Penny farthing riders view Prague from three feet in the air

Photo: CTK

The penny farthing bicycle has long since gone the way of the carrier pigeon and the coal-fired railroad train. Nevertheless, Czech devotees of these early bicycles gather from time to time to resurrect the spirit of the Victorian age, as they did last weekend in Prague.

Photo: CTK
I'm standing in Letna Park where 11 very distinguished looking gentlemen have mounted penny farthing bicycles, those are those bicycles that consist of one very big wheel and one very small wheel and they're riding around in old fashioned riding costumes with special grey jackets and short trousers and socks pulled up high.

You can tell from the music that this is a very dramatic occasion. The men are riding around in a figure eight formation and giving each other high fives as the two loops cross. They're all smiling they look terribly happy, very satisfied I think to be wearing their riding costumes.
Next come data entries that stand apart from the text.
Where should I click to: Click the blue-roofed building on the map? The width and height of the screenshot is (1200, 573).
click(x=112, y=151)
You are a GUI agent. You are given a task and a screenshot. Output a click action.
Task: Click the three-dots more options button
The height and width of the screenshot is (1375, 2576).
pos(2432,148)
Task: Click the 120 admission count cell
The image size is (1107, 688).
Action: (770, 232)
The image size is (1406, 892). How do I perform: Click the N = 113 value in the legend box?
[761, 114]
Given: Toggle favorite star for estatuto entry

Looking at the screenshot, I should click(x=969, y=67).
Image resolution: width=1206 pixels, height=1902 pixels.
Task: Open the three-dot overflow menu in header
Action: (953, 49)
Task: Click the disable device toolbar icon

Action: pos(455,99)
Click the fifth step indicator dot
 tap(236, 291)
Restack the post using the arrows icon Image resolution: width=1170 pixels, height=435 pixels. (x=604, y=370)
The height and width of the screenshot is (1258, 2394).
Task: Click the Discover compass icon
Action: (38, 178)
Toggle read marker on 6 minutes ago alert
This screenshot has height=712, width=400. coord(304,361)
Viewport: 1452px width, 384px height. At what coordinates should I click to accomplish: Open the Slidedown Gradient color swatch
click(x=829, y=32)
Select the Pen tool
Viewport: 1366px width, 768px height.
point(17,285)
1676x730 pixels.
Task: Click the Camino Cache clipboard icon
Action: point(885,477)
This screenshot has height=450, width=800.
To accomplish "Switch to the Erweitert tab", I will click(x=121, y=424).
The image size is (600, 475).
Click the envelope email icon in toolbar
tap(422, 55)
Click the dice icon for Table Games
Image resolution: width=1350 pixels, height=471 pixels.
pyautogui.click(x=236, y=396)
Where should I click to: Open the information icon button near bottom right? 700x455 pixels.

"My name is Jan Kralik and I'm a member of the Czech club of velocipedists. We found the pictures from the time so our costume is exactly the same style as it was in 1880."

Why the short trousers?

"Well if they wore it 120 years ago so we have to have the same style. The weather is really horrible but we have to do it the same way."

Photo: CTK
After the trick riding performance, there was a one-mile race. That's a MILE, as in the unit of measurement which, like the penny farthing bicycle itself, fell out of use long ago - in most countries, anyway.

The race was supposed to be non-competitive, but early on a group of four riders broke out of the pack and whizzed to the finish line in tight formation. The winner, by a hair, was Josef Zimovcak, whose enthusiasm for penny farthing racing has also led him to complete much longer rides. Last year, he was the only velocipedist, as they're sometimes called, in the Tour de France, covering three thousand five hundred sixty kilometers in 21 days.

An experience, he says, which mixes pain with pleasure.

"Actually riding a penny farthing bicycle is very uncomfortable. That's why they stopped making them. And it's dangerous! Broke my arms twice, I've broken my jaw, and my ribs. I've had my teeth knocked out, and stitches around my eyes. The falls are always pretty bad, actually. But it's great to be sitting up high and look at the world."

So what exactly is it that compels men to mount these awkward vehicles and risk life and limb, three feet in the air, looking like they rode out of a Victorian-era lithograph? This onlooker, who claims to be friends with several of them, has a theory.

"I know three, four five people from this team. And I think it's a kind of exhibitionism. You will see."